As planned, the preliminary work (dismantling of shaft equipment) is being done in Shaft 3. Shafts 3 and 4 will be the last to be decommissioned, as they are important for mine ventilation: they contain pipelines that discharge gases resulting from salt dissolution and ventilate the remaining un-flooded mine sections.

Uralkali's shaft decommissioning costs are assessed at 40 million rubles. The total costs incurred by the company since the accident to eliminate its consequences have exceeded 500 million rubles. This amount includes expenses related to organizing and supporting the full-fledged monitoring system, monitoring investigations for the mine field, and seismic operations (about 40 million rubles). Uralkali has also incurred costs of over 50-million rubles for the dismantling and decommissioning of the BKRU-1 facilities (that could be hazardous if any subsidence occurs). Over 90 million rubles have been spent for setting up the production of brines put into the mine to reduce rock dissolution. Finally, the company spends 20–25 million rubles every month on the preparation and injection of brines (a total of 240 million rubles for these purposes since the accident). Uralkali also undertook paying more than 70 million rubles for the construction of a dam separating the navigation canal from the subsidence site. The dam construction, required by the Government Commission, will prevent the River Kama's water from going into the mine and reduce the water inflow into the mine by 300 cubic meters per hour.
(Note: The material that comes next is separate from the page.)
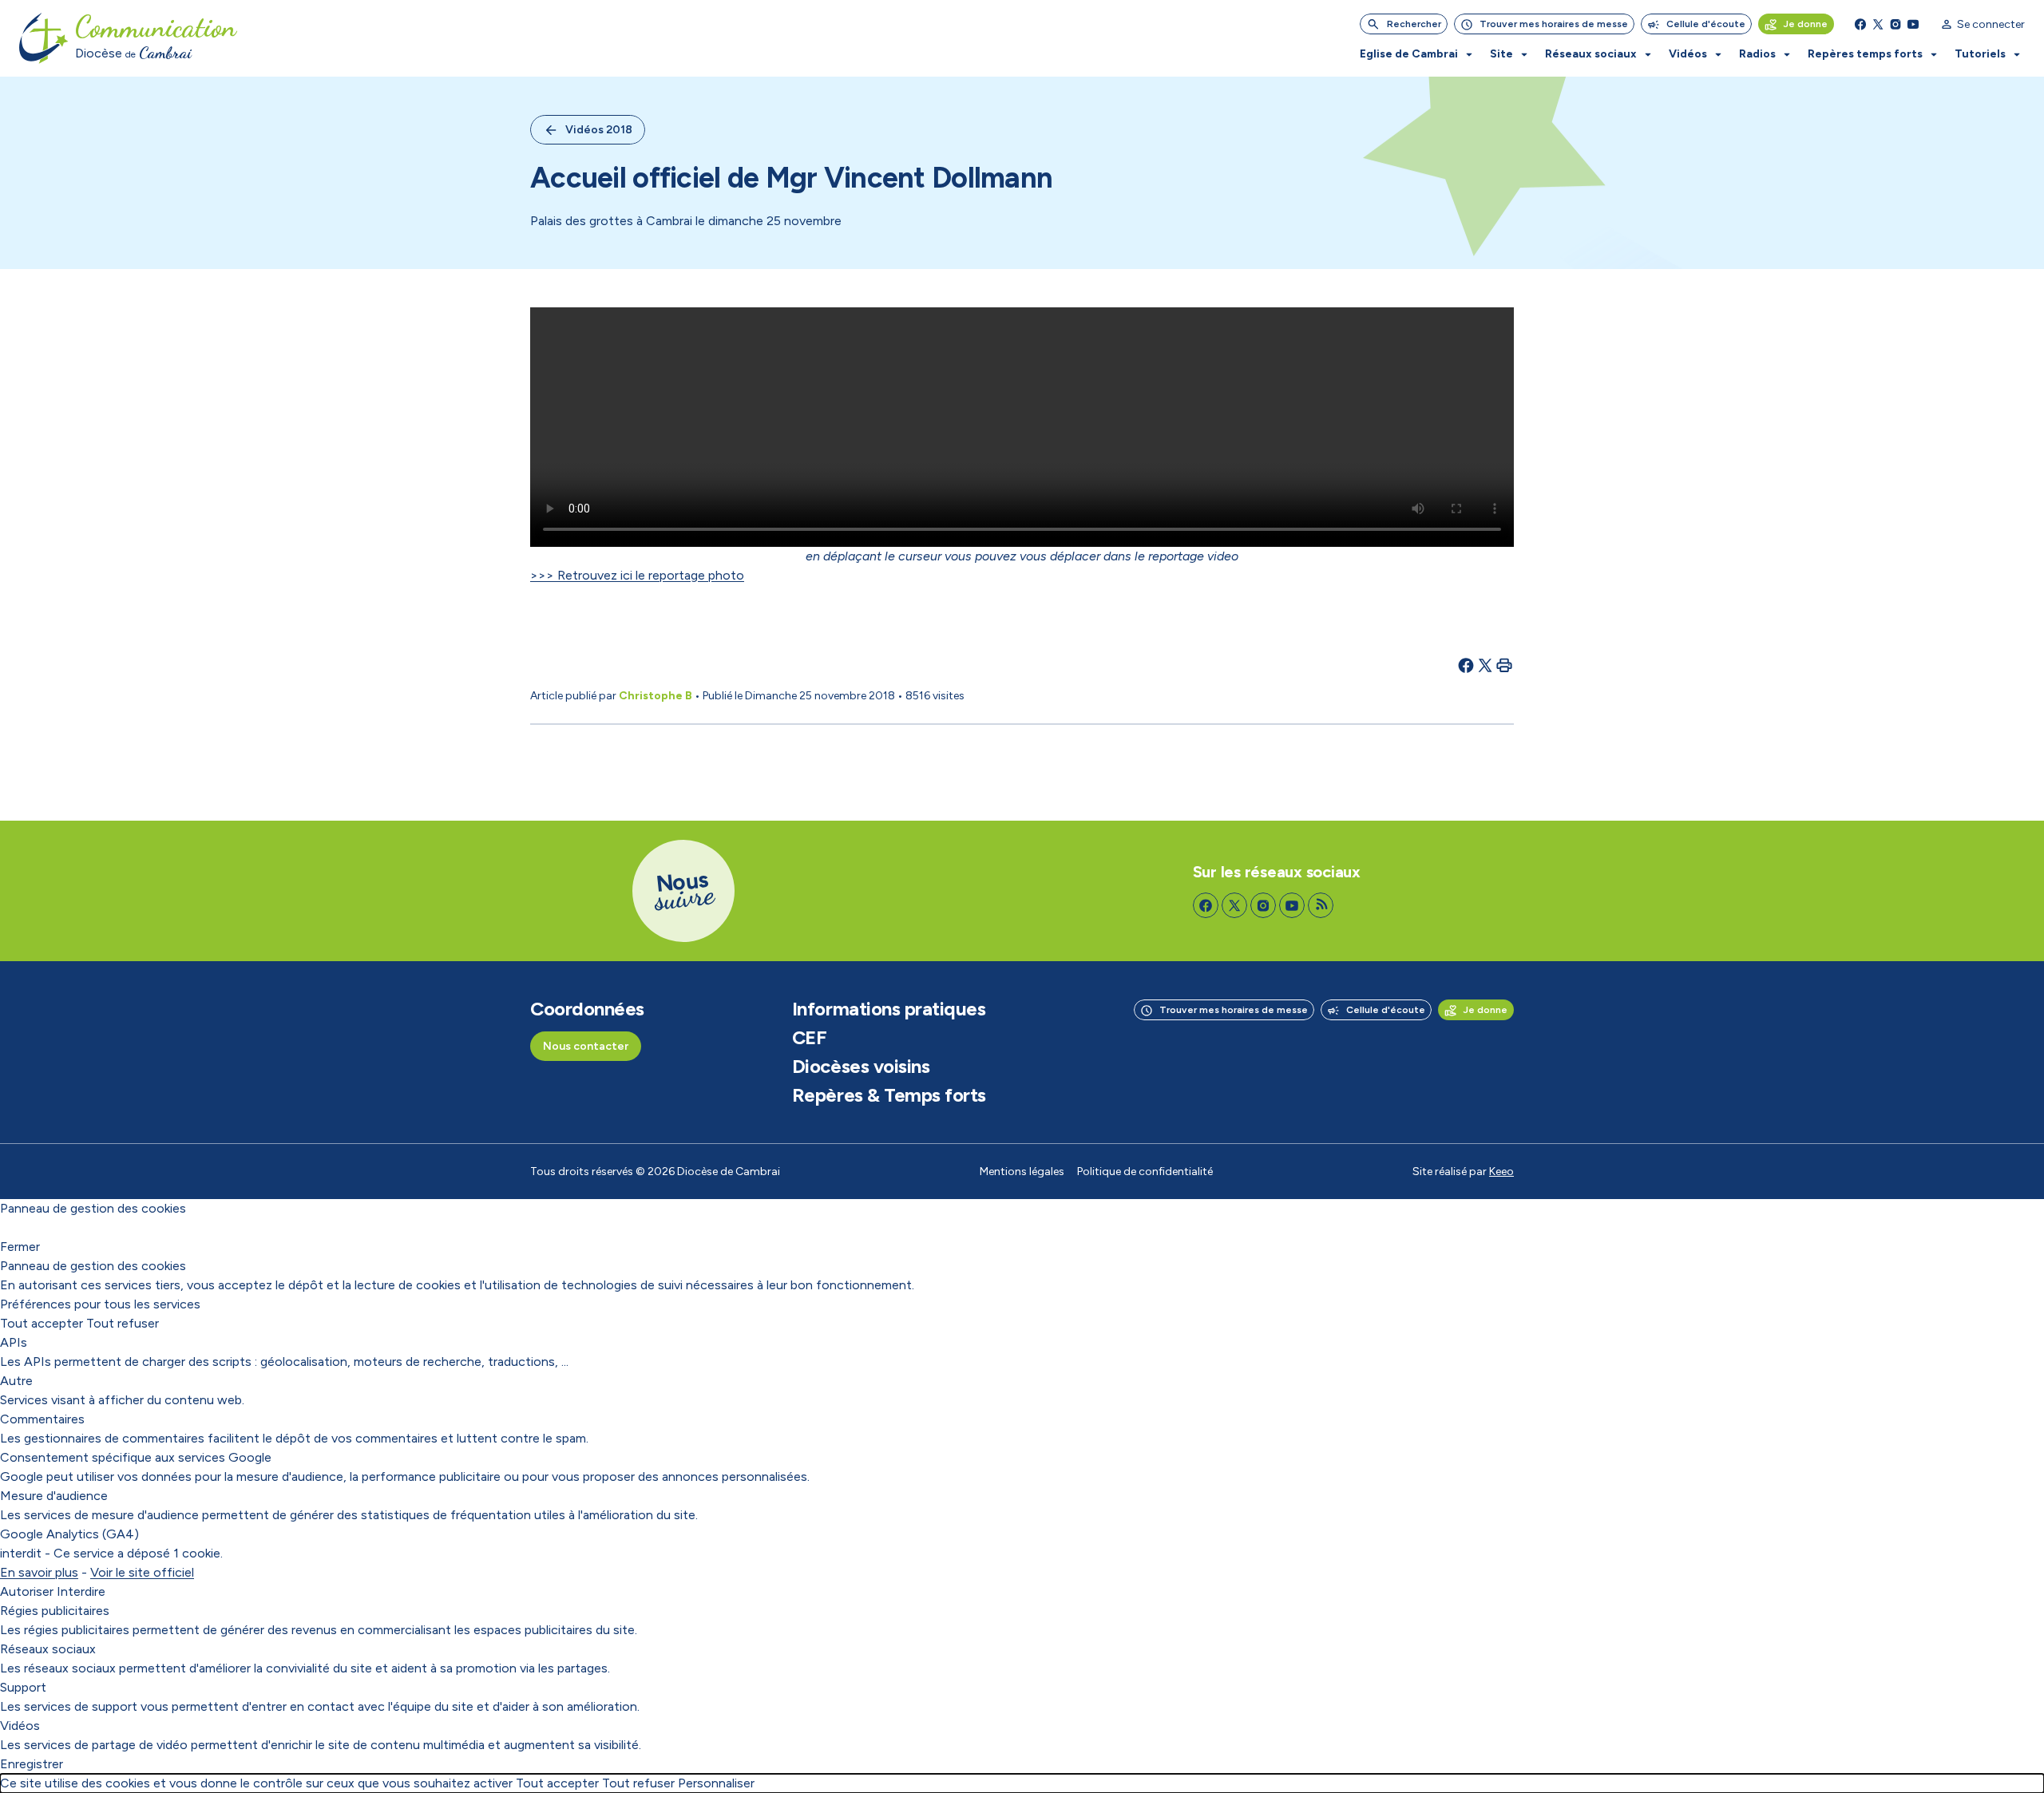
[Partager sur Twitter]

Sergey Diakov, Deputy General Director, Uralkali, said: "Our goal is to minimize the mine flooding consequences and ensure that the mine-related situation will develop in a predictable way. We have done and will do all that we can to make the effects of the accident on the life in Berezniki as limited as possible. And Uralkali goes beyond the performance of strictly technical functions, implementing the measures recommended by the Government Commission. We consider it important that the people who found themselves in a difficult situation will suffer the lowest possible losses. That's why the company is going to allocate 300 million rubles for the construction of social infrastructure facilities in the new housing estate that is meant to accommodate people from the hazard area located above the carnallite mining operations."